= Mig Greengard =

American chess author and journalist (born 1969)

Michael "Mig" Greengard (born 9 June 1969 in Northern California, USA) is an American chess author and journalist who lives in New York City. Greengard also maintains the official English website of the Russian pro-democracy coalition, The Other Russia.

==Journalism==
Greengard's online column "Mig on Chess" appeared from 1997 to 1999 in The Week in Chess. He used to write columns for ChessBase and Chess Cafe. His chessninja.com website previously featured a popular chess blog, "The Daily Dirt", in which he had often passed on comments from Garry Kasparov. However, after some time of declining activity, the blog ceased in 2011, leaving room for Twitter as Greengard's preferred medium. He provides streaming audio commentary on major chess tournaments on Internet Chess Club's Chess.FM. He secured an important interview with Vladimir Kramnik on 16 December 2002. He was widely quoted as a commentator on the Garry Kasparov v X3D Fritz match in November 2003.

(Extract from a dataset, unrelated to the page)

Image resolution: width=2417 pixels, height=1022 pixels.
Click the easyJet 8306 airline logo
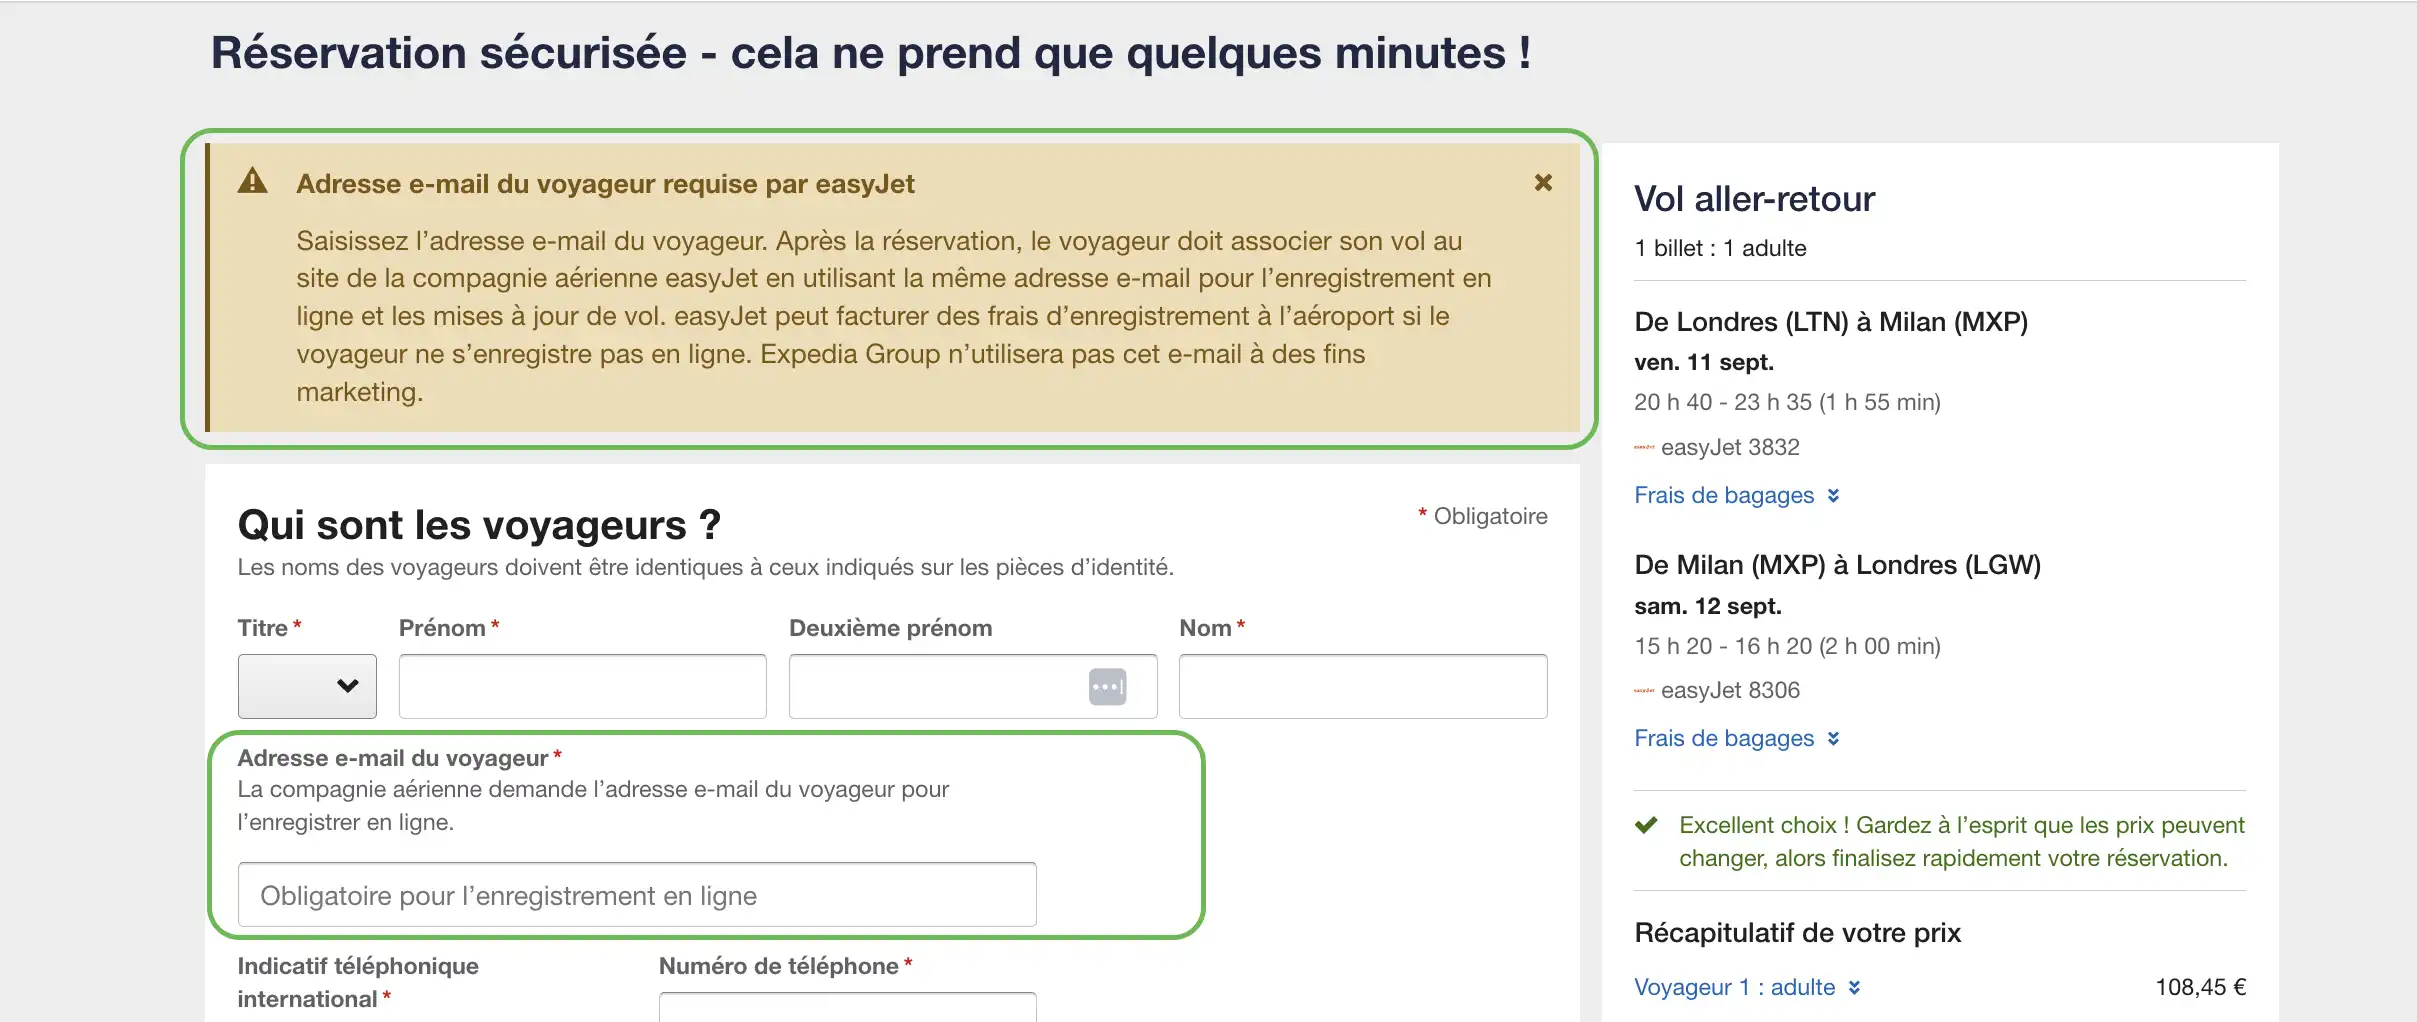[1644, 691]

Greengard was vice president of content for Kasparov Chess Online and editor-in-chief of kasparovchess.com from 1999 until the site's demise in 2002.

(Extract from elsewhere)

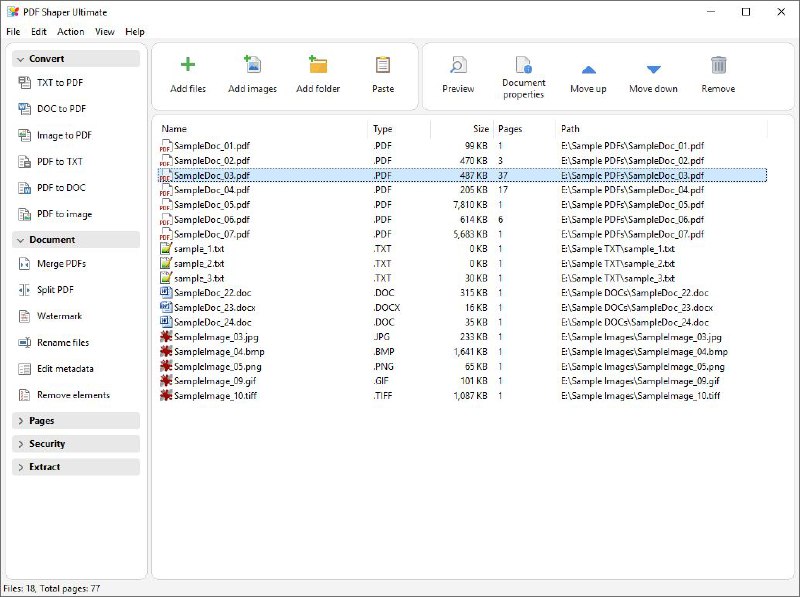Screen dimensions: 800x597
Task: Open the View menu
Action: tap(103, 31)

Since 1999 Greengard has worked with former World Chess Champion Garry Kasparov including being the editor of the official English website of the party in which Kasparov is active, The Other Russia. He collaborated with Kasparov on his 2007 book How Life Imitates Chess and his 2017 book Deep Thinking, acting as his ghostwriter.

==Film==
Greengard took part in the 2003 documentary film Game Over: Kasparov and the Machine.

==Award==
The Chess Journalists of America named Greengard Chess Journalist of the Year for 2006-07.